Is this one conviction a solution to police brutality? No, this legal victory was built on extraordinary resources that the state put into the prosecution, and on a chance occurrence––a teenager, Darnella Frazier, was passing by the scene of the murder as it was taking place, and she videoed it on her phone, as did others who stopped to bear witness.

The onlookers formed what Chauvin’s defense depicted as an unruly and threatening Black mob that distracted Chauvin. They were in fact a few Black and white people who shouted and pleaded with Chauvin to stop, as he pressed his knee into Floyd’s neck for nearly 10 minutes, in broad daylight on a busy street. Several of the onlookers testified at the trial, and their compassionate humanity contrasted sharply with the cops’ arrogant demeanors.  The cops’ real motives for brutality, it seems, are control and domination over “the community.”

Nor was the defense able to obscure the cause of his death by putting Floyd on trial for his drug use, as it tried to do. Only in America would a murdered Black man be the one on trial for a good deal of the proceedings, instead of the murderer. The defense pulled out every racist trope there is. The jury didn’t buy it.

Despite the prosecutors’ claim that their prosecution of Chauvin was “pro-police” because it was simply the prosecution of a single “bad apple,” the actions of Chauvin and the other cops cannot be delinked from the function of the police in capitalist society.
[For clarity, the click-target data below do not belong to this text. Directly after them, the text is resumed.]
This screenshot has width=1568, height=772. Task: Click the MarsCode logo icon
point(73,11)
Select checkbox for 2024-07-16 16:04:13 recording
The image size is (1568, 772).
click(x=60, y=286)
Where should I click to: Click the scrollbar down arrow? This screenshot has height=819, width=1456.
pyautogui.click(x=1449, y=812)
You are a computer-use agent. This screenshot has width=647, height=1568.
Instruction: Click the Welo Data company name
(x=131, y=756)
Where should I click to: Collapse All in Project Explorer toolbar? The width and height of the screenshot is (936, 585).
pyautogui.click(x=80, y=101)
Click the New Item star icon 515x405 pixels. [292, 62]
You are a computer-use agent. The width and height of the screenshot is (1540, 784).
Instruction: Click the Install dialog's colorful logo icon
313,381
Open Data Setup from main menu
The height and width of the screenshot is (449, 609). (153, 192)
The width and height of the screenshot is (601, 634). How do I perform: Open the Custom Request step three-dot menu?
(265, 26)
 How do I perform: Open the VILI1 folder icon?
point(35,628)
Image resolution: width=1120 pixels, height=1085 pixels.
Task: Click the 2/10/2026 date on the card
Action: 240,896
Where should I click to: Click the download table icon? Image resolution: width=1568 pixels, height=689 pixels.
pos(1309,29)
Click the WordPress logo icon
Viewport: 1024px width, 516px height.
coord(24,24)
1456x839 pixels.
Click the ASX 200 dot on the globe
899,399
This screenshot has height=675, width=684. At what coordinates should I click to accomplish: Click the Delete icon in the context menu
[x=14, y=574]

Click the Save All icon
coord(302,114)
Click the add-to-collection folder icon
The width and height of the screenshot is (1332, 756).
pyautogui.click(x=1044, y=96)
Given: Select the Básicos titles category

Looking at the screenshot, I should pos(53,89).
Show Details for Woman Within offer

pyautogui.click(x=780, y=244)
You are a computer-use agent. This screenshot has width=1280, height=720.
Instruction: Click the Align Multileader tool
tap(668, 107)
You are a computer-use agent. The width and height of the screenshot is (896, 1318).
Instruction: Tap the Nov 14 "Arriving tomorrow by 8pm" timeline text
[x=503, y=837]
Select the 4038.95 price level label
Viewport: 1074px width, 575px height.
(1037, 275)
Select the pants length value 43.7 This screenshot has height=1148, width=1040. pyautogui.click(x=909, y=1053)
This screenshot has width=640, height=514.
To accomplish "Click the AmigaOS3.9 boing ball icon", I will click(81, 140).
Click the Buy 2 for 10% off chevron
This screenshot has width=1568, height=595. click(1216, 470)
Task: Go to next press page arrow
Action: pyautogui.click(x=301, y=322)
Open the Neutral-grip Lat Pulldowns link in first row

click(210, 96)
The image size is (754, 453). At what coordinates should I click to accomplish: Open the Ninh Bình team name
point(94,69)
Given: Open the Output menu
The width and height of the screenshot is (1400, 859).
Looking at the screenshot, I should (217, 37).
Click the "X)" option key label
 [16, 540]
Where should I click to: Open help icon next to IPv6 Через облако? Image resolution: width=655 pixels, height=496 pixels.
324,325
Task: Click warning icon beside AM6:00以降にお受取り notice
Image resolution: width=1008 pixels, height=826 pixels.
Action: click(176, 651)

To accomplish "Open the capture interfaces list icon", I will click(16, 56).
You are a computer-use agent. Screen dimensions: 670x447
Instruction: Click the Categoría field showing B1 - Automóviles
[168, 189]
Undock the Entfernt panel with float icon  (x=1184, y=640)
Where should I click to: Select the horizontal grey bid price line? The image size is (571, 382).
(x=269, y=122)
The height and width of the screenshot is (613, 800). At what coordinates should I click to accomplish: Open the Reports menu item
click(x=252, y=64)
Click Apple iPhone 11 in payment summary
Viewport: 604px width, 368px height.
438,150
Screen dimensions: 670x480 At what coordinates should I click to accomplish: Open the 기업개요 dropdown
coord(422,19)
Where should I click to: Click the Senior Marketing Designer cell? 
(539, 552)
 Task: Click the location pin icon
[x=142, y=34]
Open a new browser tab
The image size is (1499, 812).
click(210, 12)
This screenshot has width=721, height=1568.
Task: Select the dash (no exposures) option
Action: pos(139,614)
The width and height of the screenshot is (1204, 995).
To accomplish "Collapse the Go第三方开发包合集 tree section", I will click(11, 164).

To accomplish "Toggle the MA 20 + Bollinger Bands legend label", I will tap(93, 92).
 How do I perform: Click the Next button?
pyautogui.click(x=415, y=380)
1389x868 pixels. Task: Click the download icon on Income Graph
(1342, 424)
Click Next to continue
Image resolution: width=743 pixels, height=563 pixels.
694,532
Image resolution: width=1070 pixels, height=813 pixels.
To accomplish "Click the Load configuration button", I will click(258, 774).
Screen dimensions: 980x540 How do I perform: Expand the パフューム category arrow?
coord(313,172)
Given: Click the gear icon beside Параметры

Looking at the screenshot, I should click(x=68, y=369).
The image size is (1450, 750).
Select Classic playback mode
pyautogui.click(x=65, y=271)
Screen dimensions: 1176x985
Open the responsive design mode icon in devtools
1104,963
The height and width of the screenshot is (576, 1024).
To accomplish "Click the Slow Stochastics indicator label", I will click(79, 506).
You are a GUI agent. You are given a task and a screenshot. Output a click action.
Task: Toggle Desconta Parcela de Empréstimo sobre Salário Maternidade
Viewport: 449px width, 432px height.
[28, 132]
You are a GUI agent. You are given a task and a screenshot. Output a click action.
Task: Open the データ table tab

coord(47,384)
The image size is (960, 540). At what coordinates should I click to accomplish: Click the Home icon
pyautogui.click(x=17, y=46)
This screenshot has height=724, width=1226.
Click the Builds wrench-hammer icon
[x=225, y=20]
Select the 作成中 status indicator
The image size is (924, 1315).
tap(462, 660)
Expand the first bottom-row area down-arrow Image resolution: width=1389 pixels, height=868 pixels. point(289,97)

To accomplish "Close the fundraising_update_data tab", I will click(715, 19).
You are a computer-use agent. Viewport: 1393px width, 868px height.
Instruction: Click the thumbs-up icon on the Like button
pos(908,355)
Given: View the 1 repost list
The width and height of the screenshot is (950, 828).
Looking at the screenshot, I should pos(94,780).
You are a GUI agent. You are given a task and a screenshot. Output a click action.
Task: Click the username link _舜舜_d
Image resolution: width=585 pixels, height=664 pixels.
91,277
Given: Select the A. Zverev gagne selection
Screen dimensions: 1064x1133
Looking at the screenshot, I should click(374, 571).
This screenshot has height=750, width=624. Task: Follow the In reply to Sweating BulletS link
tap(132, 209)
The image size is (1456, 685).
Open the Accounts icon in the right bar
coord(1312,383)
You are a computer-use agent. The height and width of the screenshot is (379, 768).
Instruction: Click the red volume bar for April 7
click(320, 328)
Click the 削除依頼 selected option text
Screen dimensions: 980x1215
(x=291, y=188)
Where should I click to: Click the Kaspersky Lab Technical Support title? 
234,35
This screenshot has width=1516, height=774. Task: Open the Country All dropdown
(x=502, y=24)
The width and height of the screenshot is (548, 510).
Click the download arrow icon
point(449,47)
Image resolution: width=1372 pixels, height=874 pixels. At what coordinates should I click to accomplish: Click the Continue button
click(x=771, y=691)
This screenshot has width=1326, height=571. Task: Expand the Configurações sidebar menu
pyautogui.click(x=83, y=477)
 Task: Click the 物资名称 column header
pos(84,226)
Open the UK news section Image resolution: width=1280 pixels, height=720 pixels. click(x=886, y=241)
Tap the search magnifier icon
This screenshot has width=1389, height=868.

Their function is not to “serve and protect” the masses. Rather, the police are instruments to protect capitalist property and, to do that effectively, they must surveil, harass, and crush any and all challenges to the system, whether real or potential.

While there is no doubt that “police reforms” are legitimately demanded by the Black masses, popular reforms like sensitivity training and community review do not go deep or wide enough, because they fail to grapple with the fact that police violence is a major feature, and not an exception, in policing. An actual end to police brutality will only come with the end of policing as we know it. And that will only come with a thoroughgoing revolution in society.